First, on the source host add a source definition in the relevant Puppet profile: 

staticweb::source { 'apt':
  path => '/srv/reprepro/repository',
}

Then, in hieradata/roles/staticweb/serve.yaml you can add a site definition to the profile::staticweb::sites: Hiera value: 

profile::staticweb::sites:
  apt.majava.org:
    source: web01.srv.majava.org::apt  # this references the source resource name
    proxy: apt  # register in webproxy system with this name

Set up a new published site

For a published site, the hieradata/roles/staticweb/serve.yaml configuration will not have a source value. The most simple setup is thus this: 

profile::staticweb::sites:
  admin.majava.org:
    proxy: admin-doc  # register in webproxy system with this name

Publish a new version of a published site

Info

This is planned to have a much more DRY tool soon. For now we're waiting on builds.sr.ht to enable outbound IPv6 connectivity so the publishing can be done in a CI job.

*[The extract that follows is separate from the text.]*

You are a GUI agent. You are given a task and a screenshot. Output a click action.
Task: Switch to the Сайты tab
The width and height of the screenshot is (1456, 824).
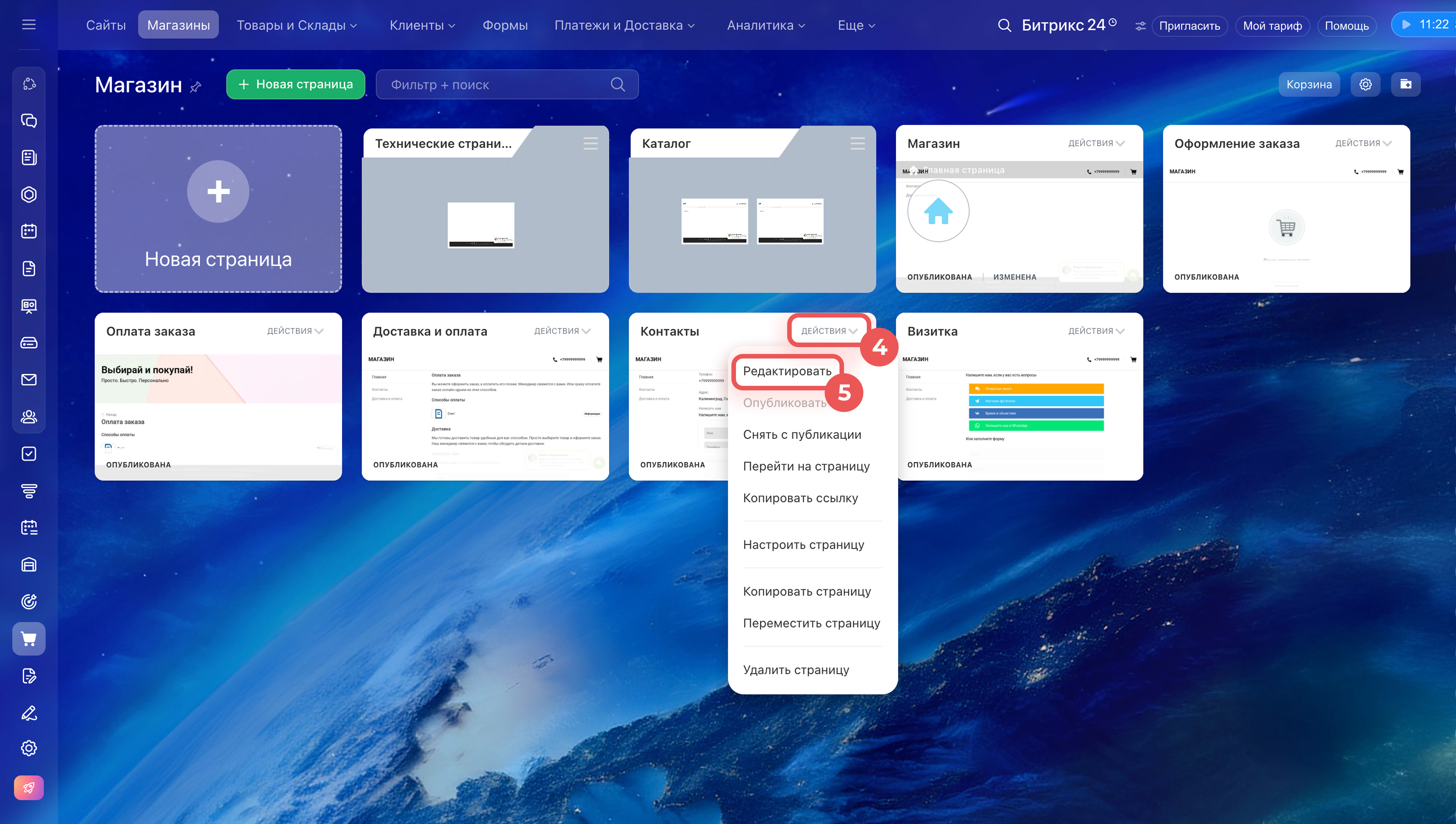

Publishing a site can be done with these two commands: 

$ rsync --rsync-path="sudo -u staticweb /usr/bin/rsync" -rP --delete SITE-LOCATION/ staticweb-publish.discovery.majava.org:/srv/staticweb/SITE.majava.org/
$ ssh staticweb-publish.discovery.majava.org sudo -u staticweb /usr/local/bin/staticweb-publish SITE.majava.org

This obviously requires that it is run with an account with enough access.

Reference

Site options

docroot_subpath
If true, the docroot will be /srv/staticweb/SITE/docroot and not just /srv/staticweb/SITE. This is mostly useful when using Tor with a separate docroot (see tor.separate_docroot below).
proxy
Publish this site via the web proxy system using this proxy name.
redirects
Redirect these non-canoncal names to this site.
source
Content is rsync-ed over SSH from this host.
tor
If this is an object, this site will also be exposed as a Tor hidden service.
tor.separate_docroot:
If true, the docroot for the Tor site will be in /srv/staticweb/SITE/docroot-tor instead of using the same docroot as the clearnet site uses.
options.csp
HTTP Content-Security-Policy header to replace the default restrictive policy.
options.error_pages
Object listing custom error pages to use per HTTP status code.
options.index
If true, this site will have directory indexes enabled.